## TASK BRIEF:
Give back exactly the line containing "Click the Compartir button" and all that follow it in the data below, with the pictures left out.

** RECORDS FOR THIS TASK follows **

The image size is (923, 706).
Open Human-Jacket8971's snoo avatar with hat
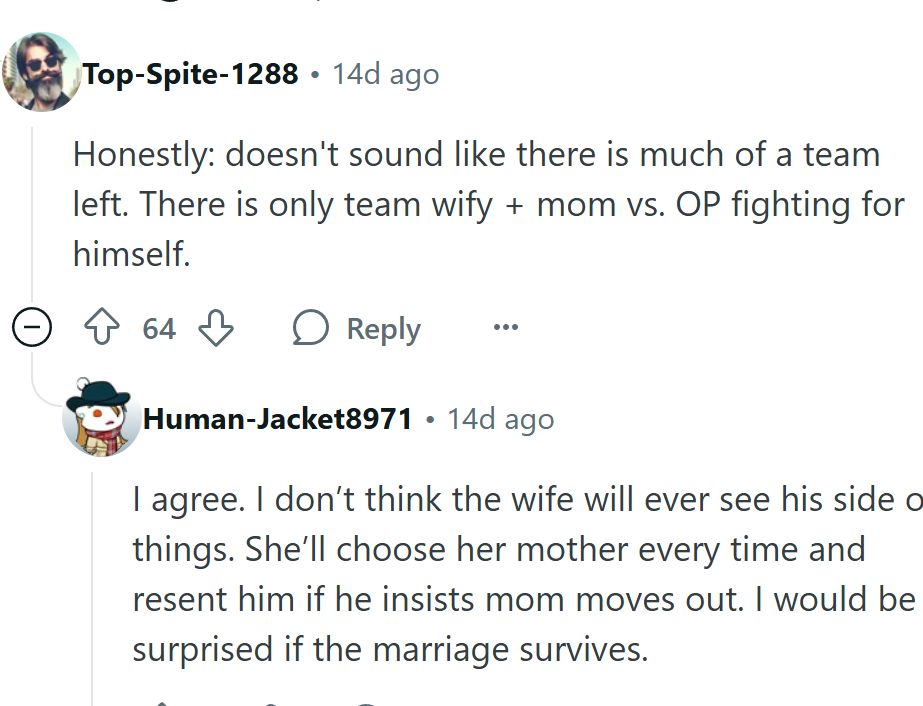tap(101, 417)
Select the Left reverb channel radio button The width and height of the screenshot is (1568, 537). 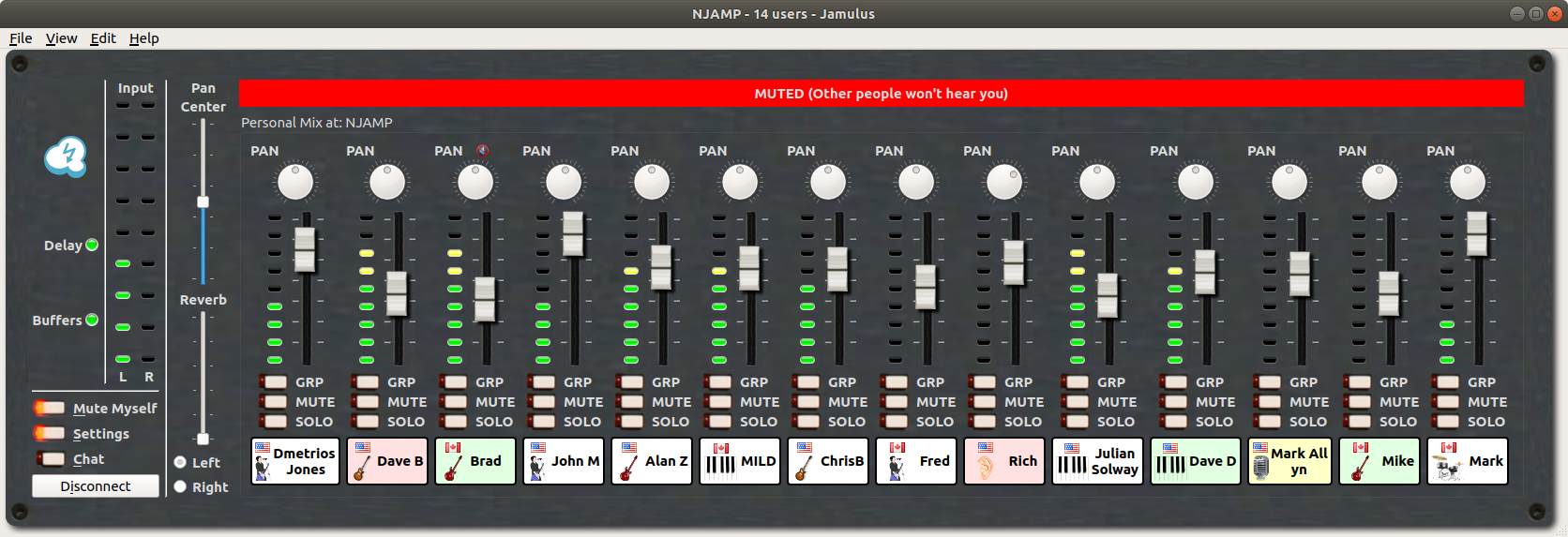(180, 462)
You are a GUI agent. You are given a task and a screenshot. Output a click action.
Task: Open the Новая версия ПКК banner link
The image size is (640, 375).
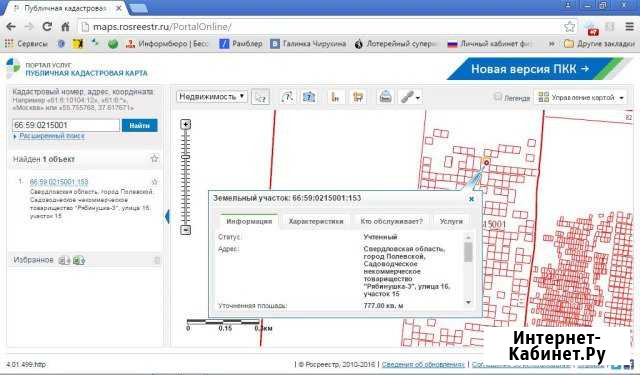(530, 69)
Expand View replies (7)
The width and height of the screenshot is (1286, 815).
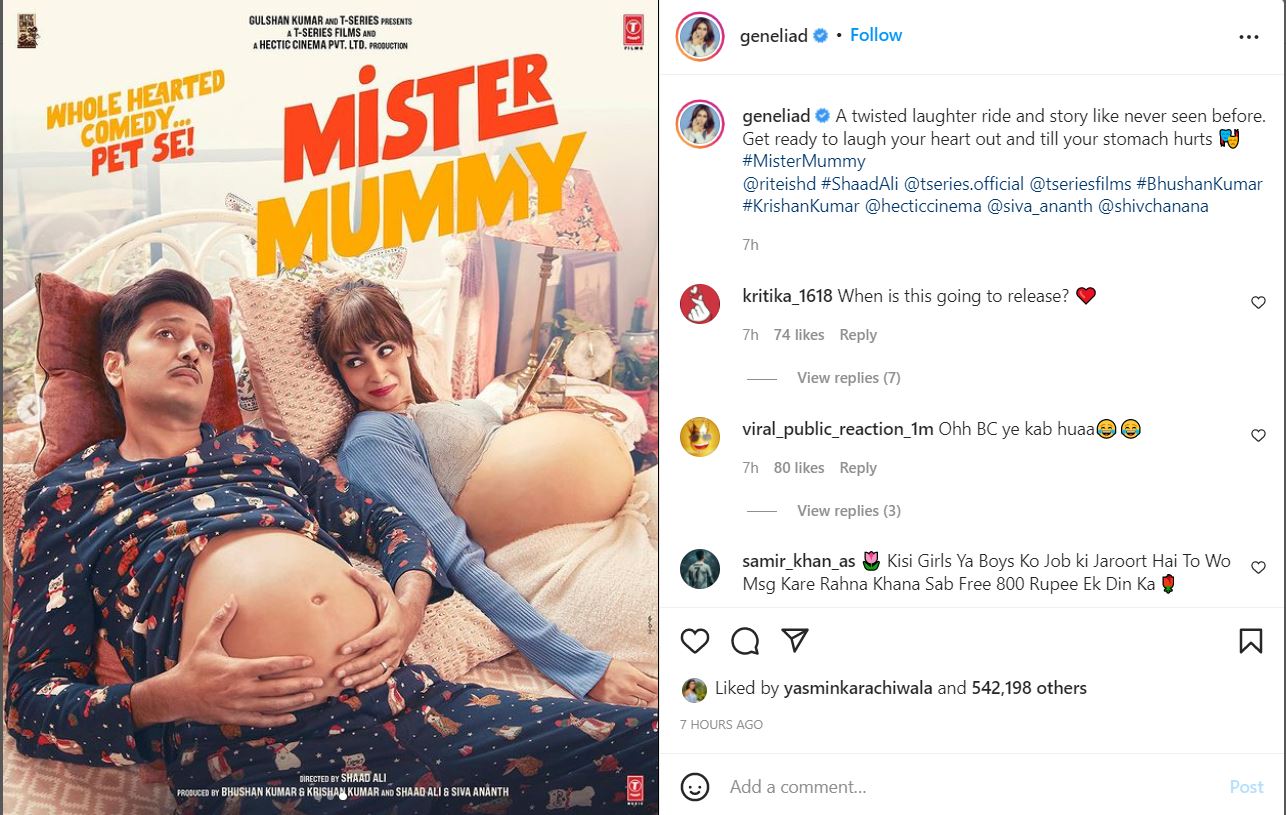coord(849,378)
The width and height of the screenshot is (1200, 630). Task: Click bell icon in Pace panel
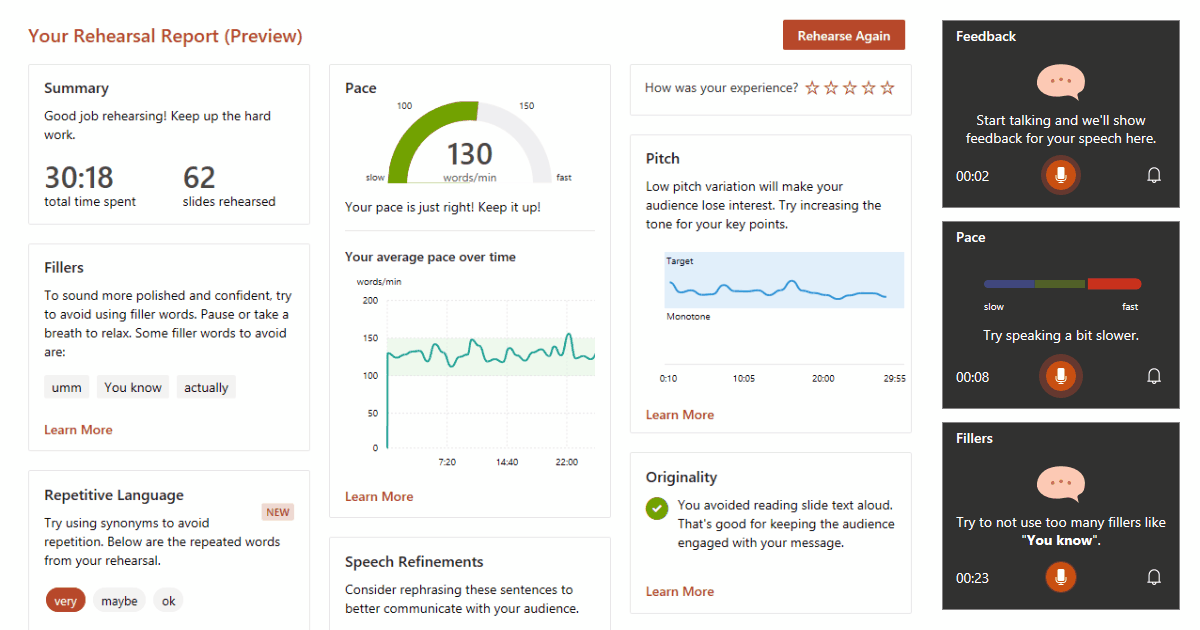1154,377
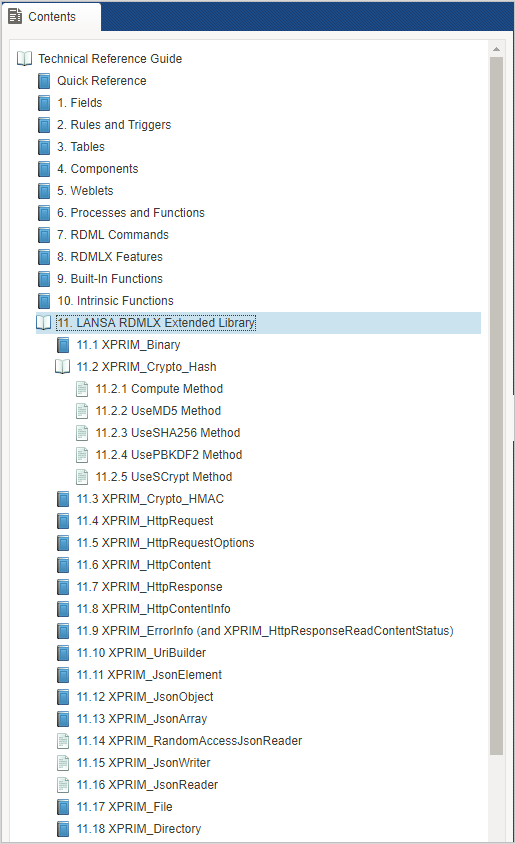516x844 pixels.
Task: Select 5. Weblets in the contents tree
Action: (x=85, y=191)
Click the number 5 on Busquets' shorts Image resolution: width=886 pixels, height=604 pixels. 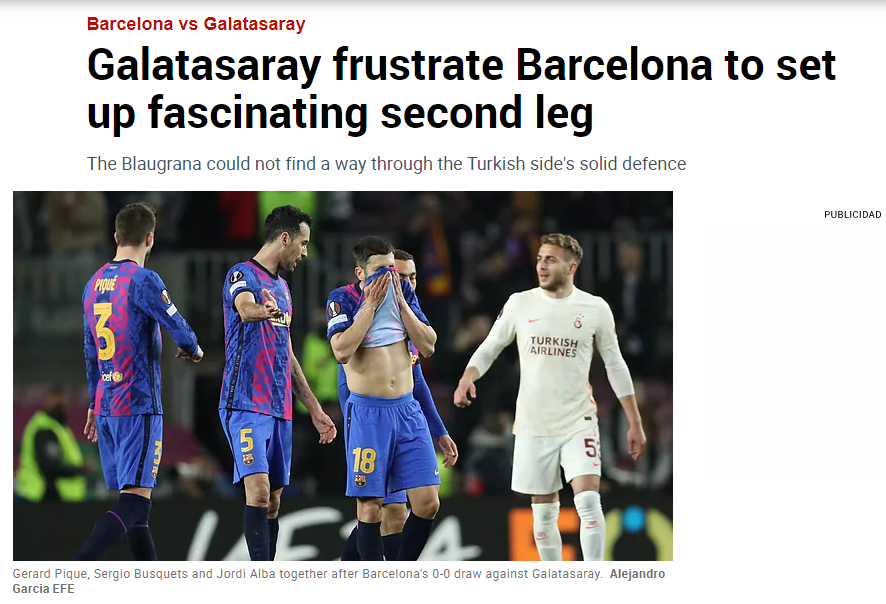[x=246, y=440]
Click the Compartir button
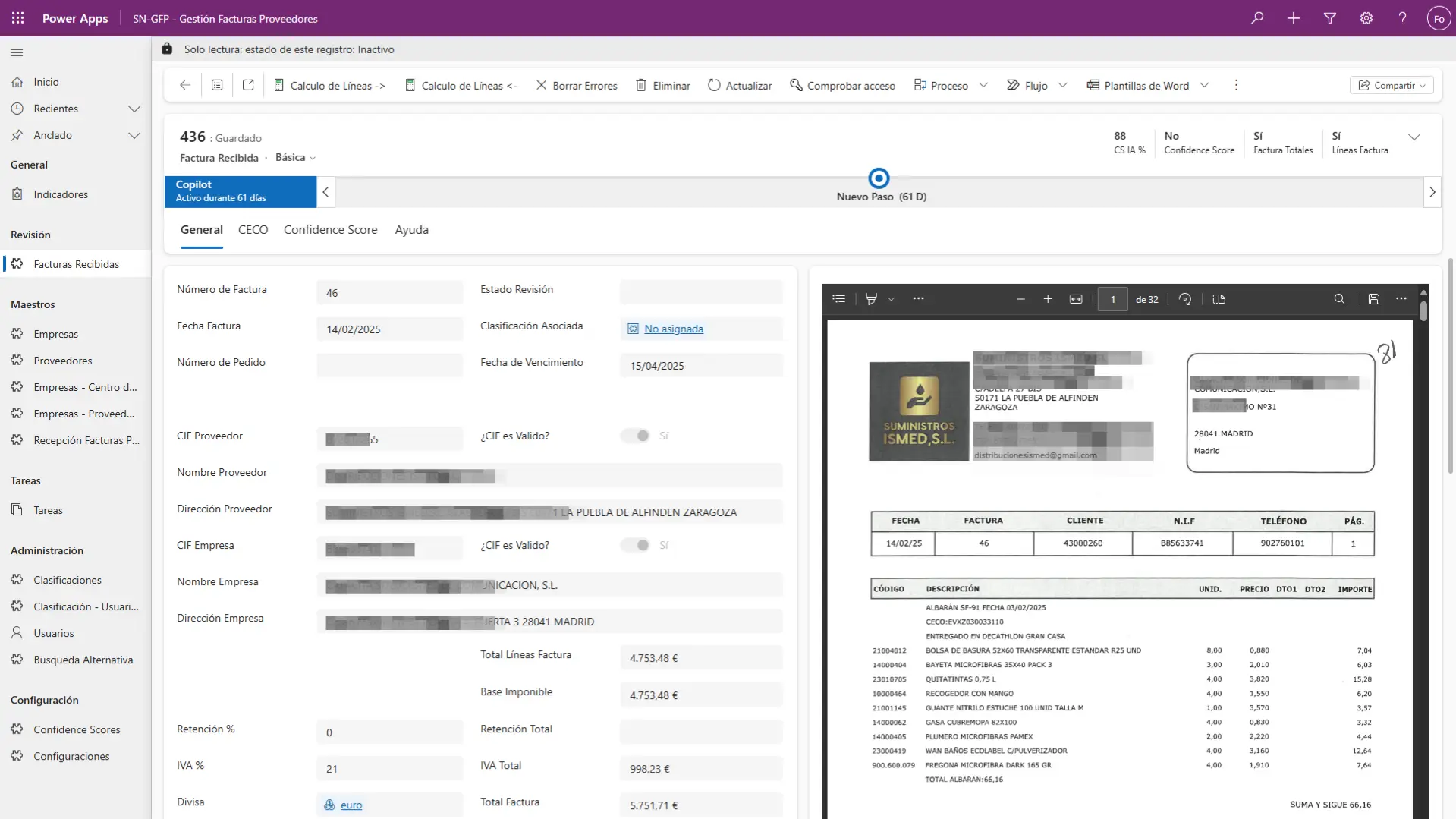1456x819 pixels. tap(1392, 86)
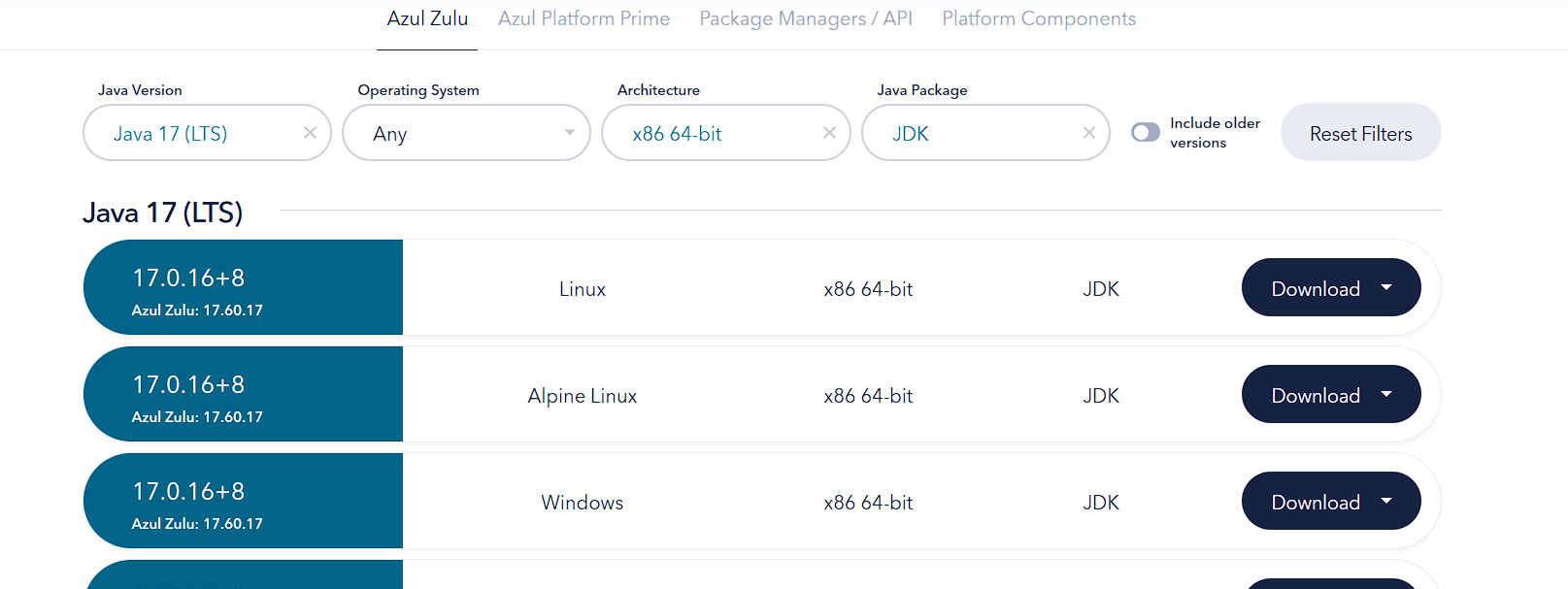The width and height of the screenshot is (1568, 589).
Task: Select the Azul Zulu tab
Action: (x=427, y=18)
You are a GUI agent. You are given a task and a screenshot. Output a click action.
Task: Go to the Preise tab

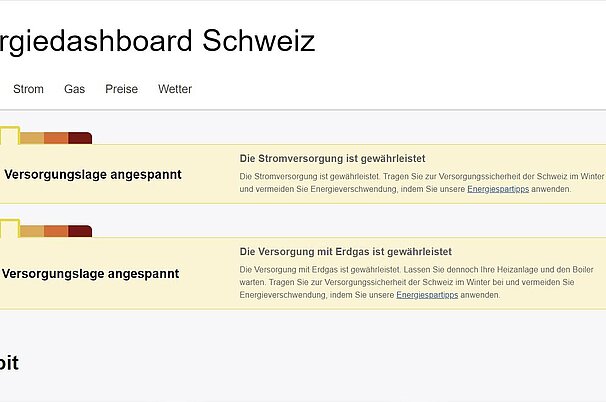pyautogui.click(x=121, y=89)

** End of RECORDS FOR THIS TASK **

## WORKED SOLUTION:
Click the Compartir button
1456x819 pixels. tap(1392, 86)
The width and height of the screenshot is (1568, 589).
Task: Select the Azul Zulu tab
Action: (x=427, y=18)
You are a GUI agent. You are given a task and a screenshot. Output a click action.
Task: Go to the Preise tab

pyautogui.click(x=121, y=89)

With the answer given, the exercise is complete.